Anywho, why would it make a difference, since synthetics are usually derived from either plant oils or natural gas.
 
Om Om Om
sorry trying to practice my teleportation, since I can't drive anywhere, damn dead animals.

There are massive quantities of hydrocarbons all over the Solar System, but I don't see NASA claiming that there were dinosaurs on Titan or belching cows on Neptune. :) It's obvious where coal came from, as it often contains plant fossils and is still being formed today, but the origin of petroleum is a big mystery, and I seriously doubt that it's made of dinosaurs. :scrutiny:

Anywho, why would it make a difference, since synthetics are usually derived from either plant oils or natural gas.

Synthetics often have different physical properties, and there may be some compatibility issues with certain materials. One may need more specific information than whether it's based on petroleum distillates or synthetic oils, and hopefully the MSDS is sufficient in this case.

Given data:
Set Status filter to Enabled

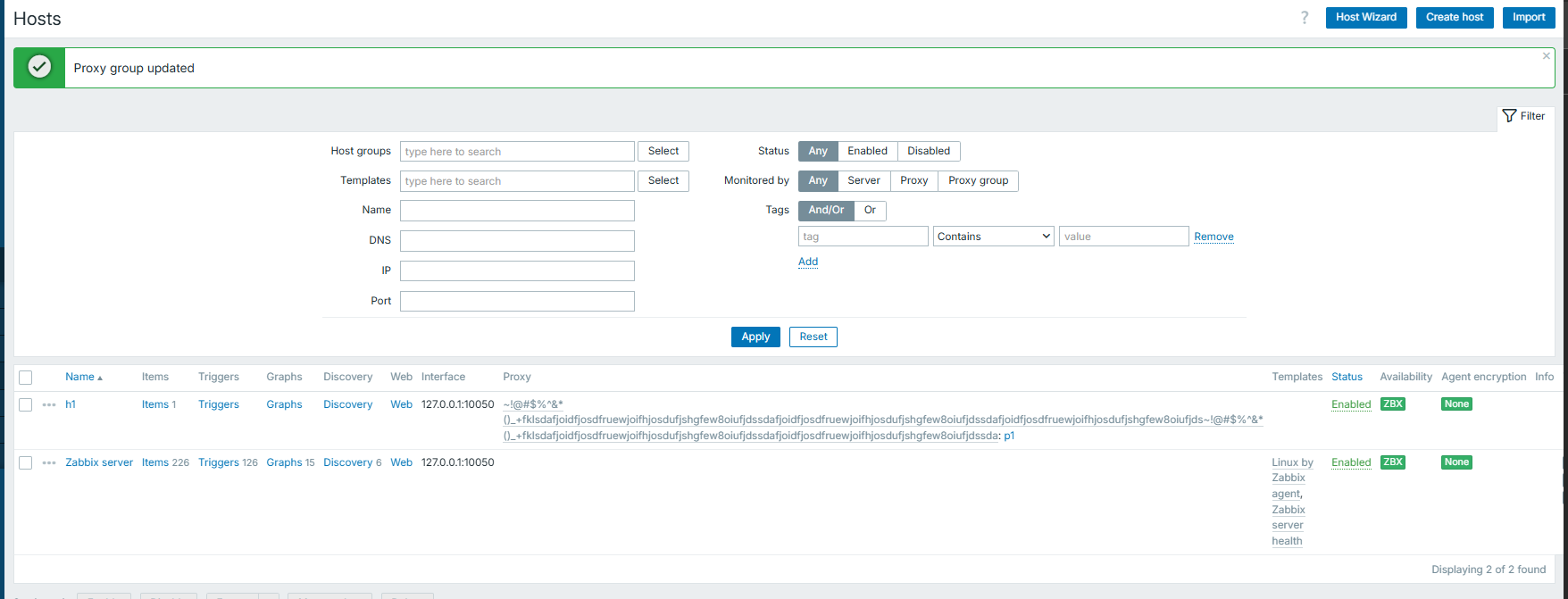(x=867, y=151)
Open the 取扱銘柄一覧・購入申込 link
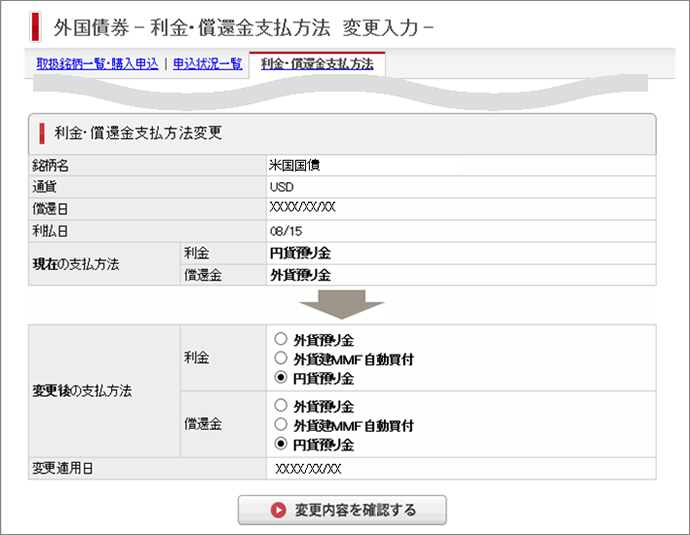 [97, 63]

Problems to work on:
1. In the forum post on petroleum, what does coal often contain?
2. Print the forum post on petroleum word for word, starting at "Synthetics often have" and ending at "in this case.".
3. Write what comes next in the forum post on petroleum, picking up after its final sentence.
The listing has no connection to the forum post on petroleum.

Written answers:
1. Plant fossils.

2.
Synthetics often have different physical properties, and there may be some compatibility issues with certain materials. One may need more specific information than whether it's based on petroleum distillates or synthetic oils, and hopefully the MSDS is sufficient in this case.

3.
 
Yeah, but so are different fractions and advance hydrocarbons, so once you get past simple refined oil it's all kinda moot anyways.
 
Most synthetic oils are modified petroleum fractions that have been altered to reduce gumming or polymerization.

BTW, the "dino-oil" thing is tongue in cheek. No adult has believed that interred dinosaurs are the source material for petroleum in decades and no scientists have for much longer. Very few scientists believe the abiogenic theories, though. Remember the Sinclair Dino? Imagery not science.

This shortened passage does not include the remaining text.